Question

Rectangle ABCD has vertices at A(-1,1), B(2,1), C(2,-5), and D(-1,-5). What is the perimeter of rectangle

Answer 1

Answer:

The perimeter of the rectangle is 18 units.

Step-by-step explanation:

The image included below presents the location of the points on the Cartesian plane. From Geometry we get that the perimeter ($p$), dimensionless, of the rectangle is the sum of its four sides. That is to say:

$p = AB+BC+CD+DA$ (1)

Where $AB$, $BC$, $CD$ and $DA$ are the sides of the rectangle, dimensionless.

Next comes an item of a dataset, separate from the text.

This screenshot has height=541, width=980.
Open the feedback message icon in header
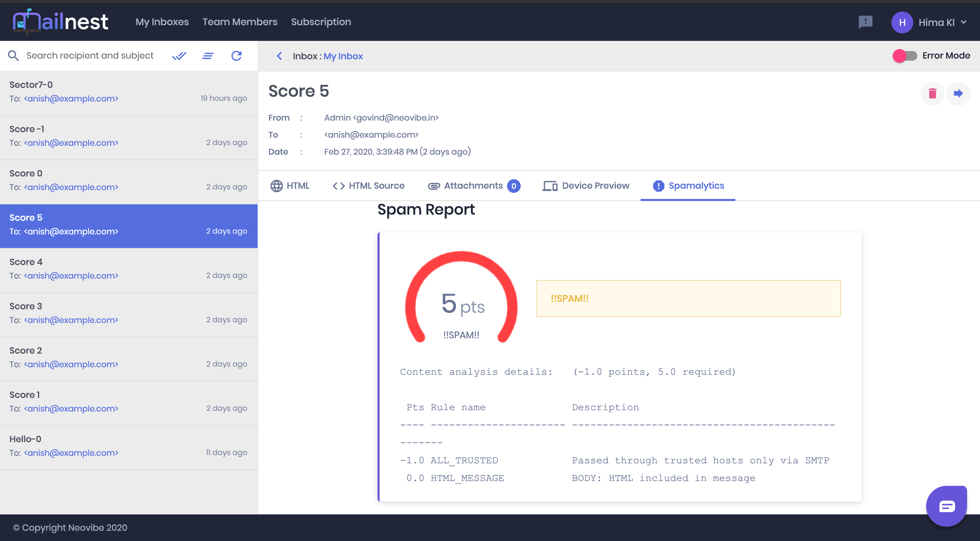coord(865,22)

Each side value is found by means of the Pythagorean Theorem:

$AB = \sqrt{[2-(-1)]^{2}+(1-1)^{2}}$

$AB = 3$

$BC = \sqrt{(2-2)^{2}+[(-5)-1]^{2}}$

$BC = 6$

$CD = \sqrt{(-1-2)^{2}+(5-5)^{2}}$

$CD = 3$

$DA = \sqrt{(-1-1)^{2}+[1-(-5)]^{2}}$

$DA = 6$

And the perimeter of the rectangle is:

$p = 3+6+3+6$

$p = 18$

The perimeter of the rectangle is 18 units.